As leisure editor of PC Plus, I provide a light-hearted respite from DOS traditionalists hurling bricks through GUI lovers' Windows. But I'm conscious of the fact that I have to pick my reviews carefully. All the same, I occasionally sneak in a short shoot-'em-up review, partly out of perversity, but also because I believe that after a frustrating day at work, 10 minutes of adrenaline pumping action is highly cathartic – not to mention a darn sight safer than taking out your aggression on fellow commuters on the M25.
Gaming is good
But then… (and the clouds part as a heavenly choir swells from nowhere) I saw the light. ALLELUIA! Today I bring you the good news. Computer games are GOOD for you. And that includes all those noisy, fast-moving arcade games. In fact, they may even have the most Positively Beneficial Therapeutic Effects (and I use capitals advisedly). Let me explain.

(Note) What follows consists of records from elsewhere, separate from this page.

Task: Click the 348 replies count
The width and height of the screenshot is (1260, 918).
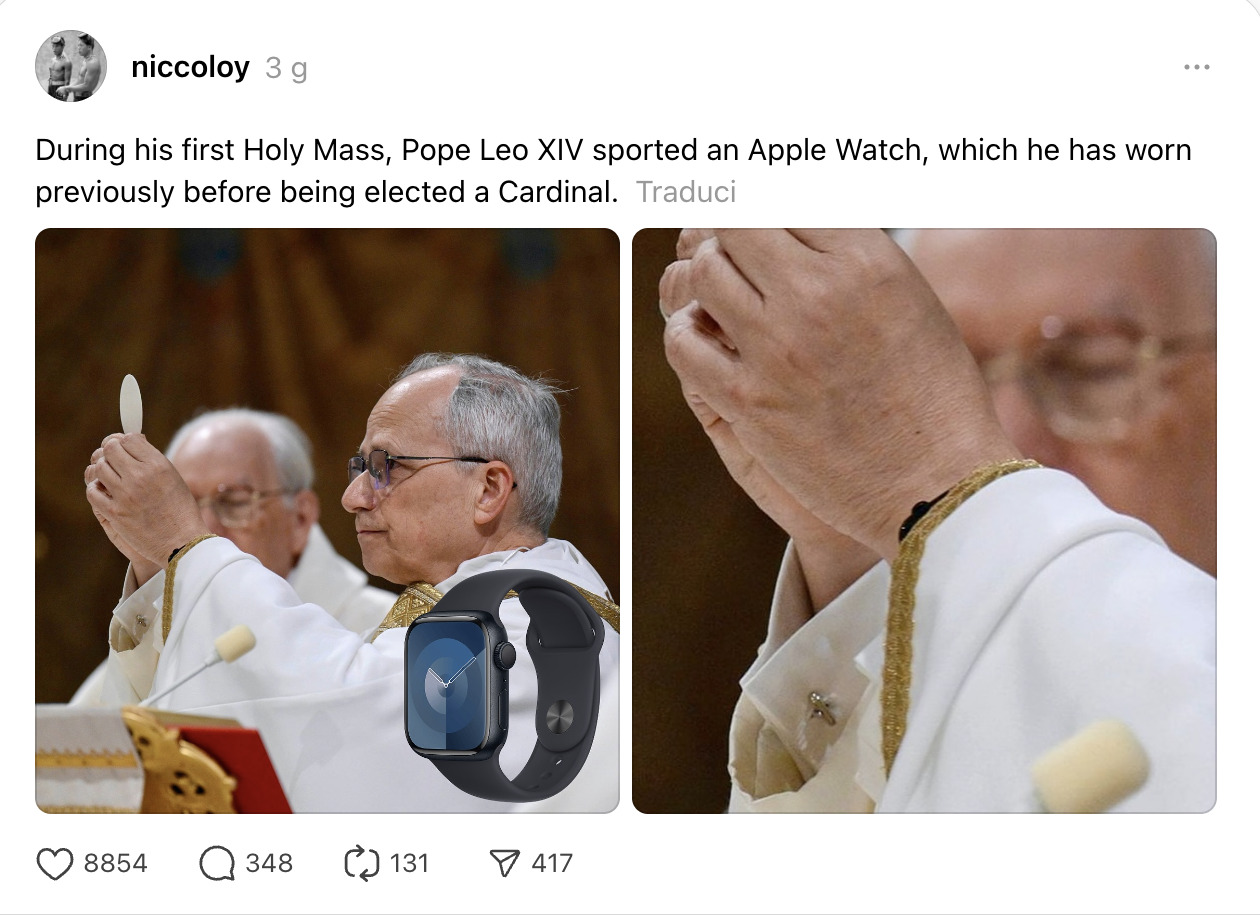Action: [x=269, y=864]
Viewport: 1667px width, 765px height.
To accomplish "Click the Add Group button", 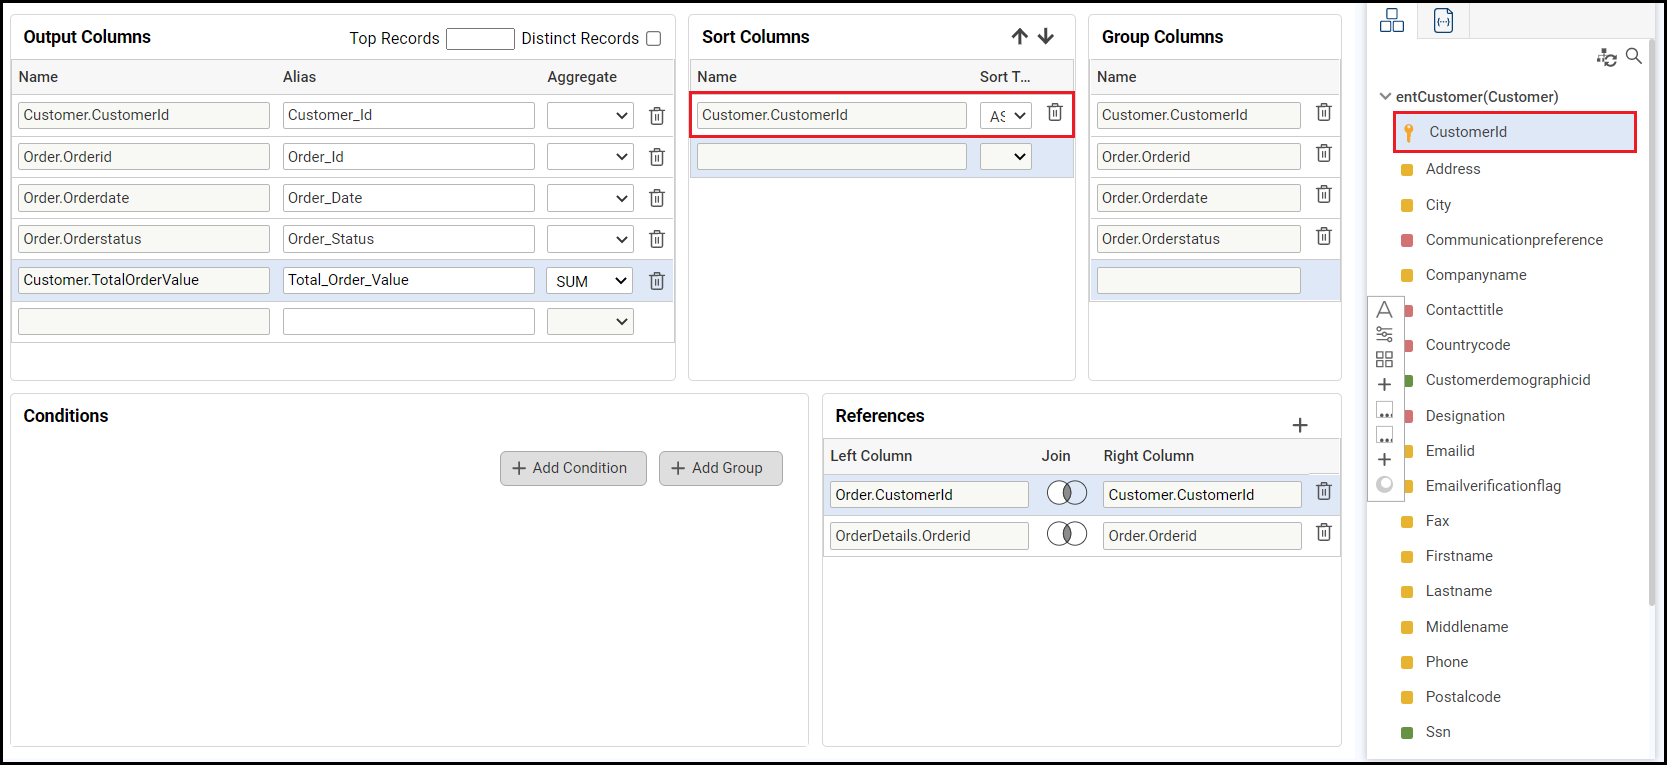I will click(720, 468).
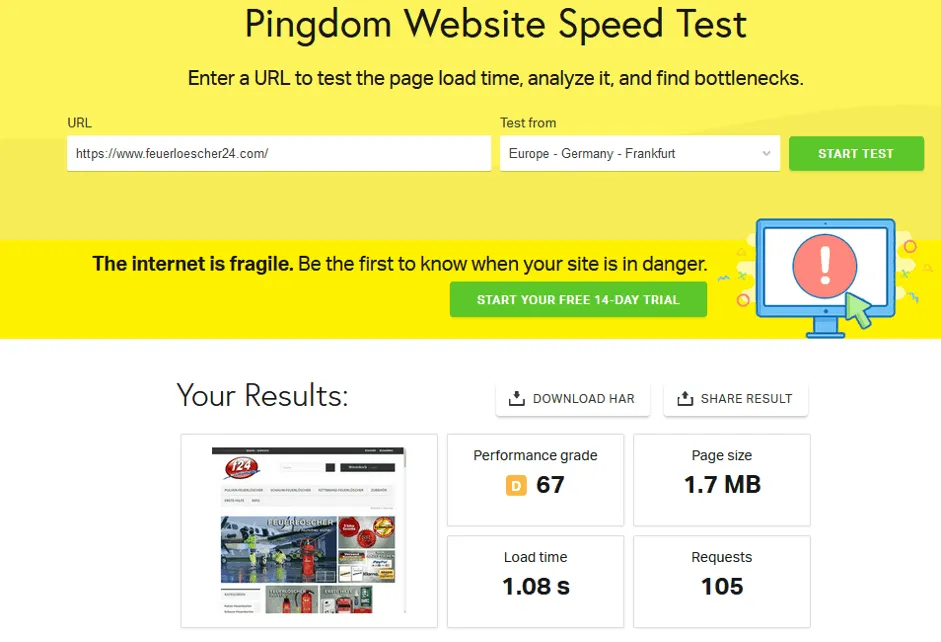Select the Load time 1.08 s card
This screenshot has width=941, height=642.
tap(535, 581)

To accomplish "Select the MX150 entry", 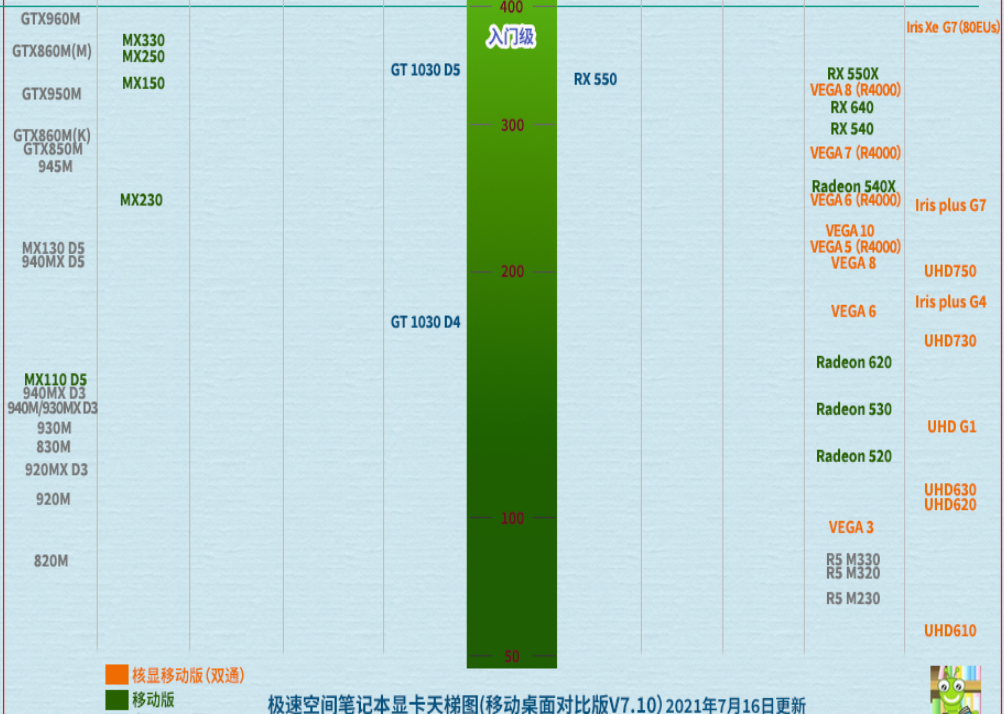I will (143, 83).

The germ of this apparently bizarre notion occurred at a seminar held in the hallowed chambers of the Institute of Directors. (See, this isn't so silly at it sounds). For more than a decade, a company called TMI has been engaged in promoting a holistic, humanistic approach to time management. The Time Manager system is centred on a standard, six-ring binder but, unlike other personal organisers which merely allow you to carry around a muddle of information, TMI teaches a technique for making the most of that disparate data.
The basic theory runs along the lines that unless you focus your energies on personal goals, you'll waste vast amounts of effort on mundane, unrelated activities and achieve very little of lasting value. The secret of success is to define what you really want from life and then ensure that the greater proportion of your time is directed specifically towards those ends. The binder provides the mechanics for realising Time Manager methodology.
Inevitably, a computerised version of Time Manager evolved. Key Results streamlines the original. Appointments, activities and addresses can all be linked so that related information is immediately accessible. Meetings are automatically posted to daily, weekly and monthly plans. It even analyses how time spent equates with goals. Planning becomes fun.
But there's much more to the program than keeping a tidy diary. TMI has always encouraged a fuller understanding of the psychology behind time management. For example, it asks you to define no more than ten key areas of activity, because research suggests that the brain is capable of concentrating on one foreground topic, with ten others in the background.
In the seminar, Key Results' designer Ronald Young introduces more novel concepts. Concepts such as the relevance of juggling to become a super-achiever. Don't worry if this sounds a little weird. You can't be more bemused than the twenty managers and managing directors who each found a set of brightly coloured balls on their tables. But, as the day progressed, we all came to understand the reason for the unusual approach – and everyone took their first steps towards becoming jugglers.